▶ [Description of the task]
Up to and including the line that contains "[Baby klistermärken Ikoner] (222, 893)", write out every line of the entries exactly, beginning with the first. Omit the pictures.

▶ [Exercise inputs]
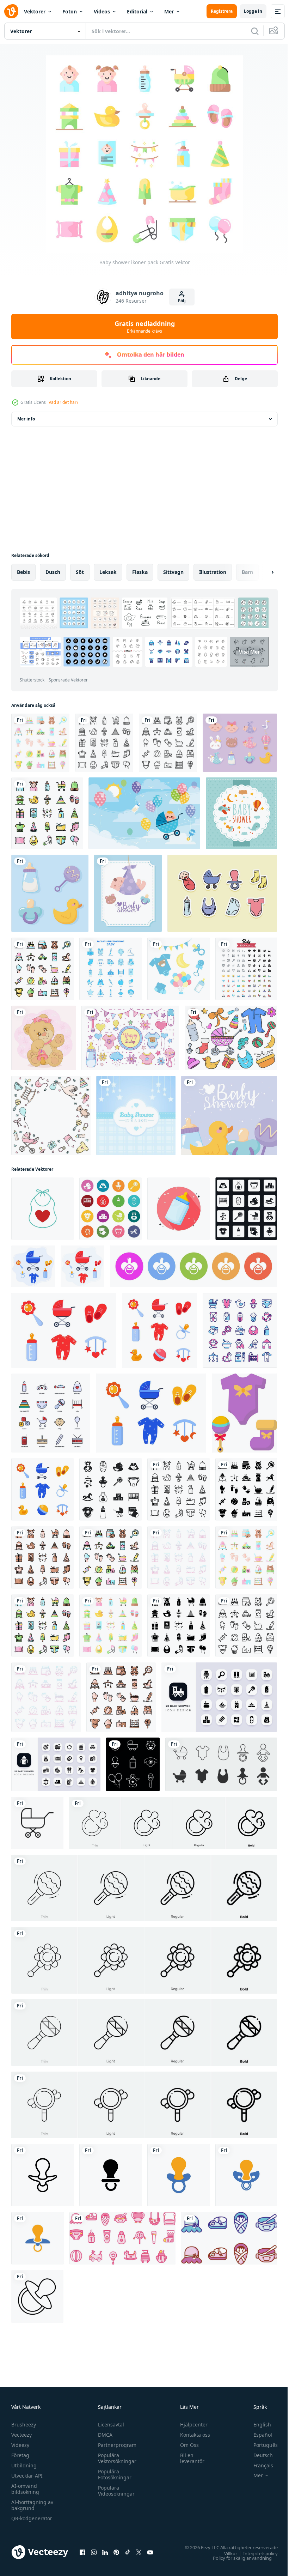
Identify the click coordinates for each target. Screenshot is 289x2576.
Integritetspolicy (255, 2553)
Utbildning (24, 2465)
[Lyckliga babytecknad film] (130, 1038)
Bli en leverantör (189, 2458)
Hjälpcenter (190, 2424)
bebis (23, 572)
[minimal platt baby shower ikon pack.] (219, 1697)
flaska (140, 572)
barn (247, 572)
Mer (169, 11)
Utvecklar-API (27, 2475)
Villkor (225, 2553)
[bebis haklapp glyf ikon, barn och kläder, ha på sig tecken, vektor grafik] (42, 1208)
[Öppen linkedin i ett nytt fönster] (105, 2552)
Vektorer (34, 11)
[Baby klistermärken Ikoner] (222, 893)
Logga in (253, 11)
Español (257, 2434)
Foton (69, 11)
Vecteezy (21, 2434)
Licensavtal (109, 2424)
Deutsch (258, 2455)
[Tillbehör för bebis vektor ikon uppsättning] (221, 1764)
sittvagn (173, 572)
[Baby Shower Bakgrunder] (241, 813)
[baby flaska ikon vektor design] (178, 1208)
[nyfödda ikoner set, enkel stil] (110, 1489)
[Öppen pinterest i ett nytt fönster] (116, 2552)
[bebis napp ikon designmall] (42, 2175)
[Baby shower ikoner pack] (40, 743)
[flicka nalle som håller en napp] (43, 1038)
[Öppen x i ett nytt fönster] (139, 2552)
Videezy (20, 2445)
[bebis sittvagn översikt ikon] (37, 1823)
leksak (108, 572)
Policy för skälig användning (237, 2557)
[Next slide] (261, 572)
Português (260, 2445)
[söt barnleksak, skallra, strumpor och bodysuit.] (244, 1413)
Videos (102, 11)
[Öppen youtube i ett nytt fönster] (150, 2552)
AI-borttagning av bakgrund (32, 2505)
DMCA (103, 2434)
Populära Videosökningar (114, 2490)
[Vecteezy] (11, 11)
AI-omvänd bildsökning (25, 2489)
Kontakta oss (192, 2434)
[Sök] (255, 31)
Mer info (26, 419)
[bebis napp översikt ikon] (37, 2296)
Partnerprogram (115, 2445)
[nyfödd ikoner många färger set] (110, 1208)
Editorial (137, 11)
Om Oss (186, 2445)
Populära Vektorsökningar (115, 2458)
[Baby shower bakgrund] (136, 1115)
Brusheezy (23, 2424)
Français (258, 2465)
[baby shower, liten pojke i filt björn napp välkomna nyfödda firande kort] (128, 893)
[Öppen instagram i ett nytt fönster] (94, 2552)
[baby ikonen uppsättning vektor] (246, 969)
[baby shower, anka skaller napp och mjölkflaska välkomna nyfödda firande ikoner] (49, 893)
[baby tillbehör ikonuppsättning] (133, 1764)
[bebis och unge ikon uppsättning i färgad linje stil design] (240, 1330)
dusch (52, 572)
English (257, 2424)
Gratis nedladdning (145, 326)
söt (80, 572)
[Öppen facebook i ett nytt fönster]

▶ [Expected output]
Identify the click coordinates for each target. Screenshot is 289x2576.
Integritetspolicy (255, 2553)
Utbildning (24, 2465)
[Lyckliga babytecknad film] (130, 1038)
Bli en leverantör (189, 2458)
Hjälpcenter (190, 2424)
bebis (23, 572)
[minimal platt baby shower ikon pack.] (219, 1697)
flaska (140, 572)
barn (247, 572)
Mer (169, 11)
Utvecklar-API (27, 2475)
Villkor (225, 2553)
[bebis haklapp glyf ikon, barn och kläder, ha på sig tecken, vektor grafik] (42, 1208)
[Öppen linkedin i ett nytt fönster] (105, 2552)
Vektorer (34, 11)
[Baby klistermärken Ikoner] (222, 893)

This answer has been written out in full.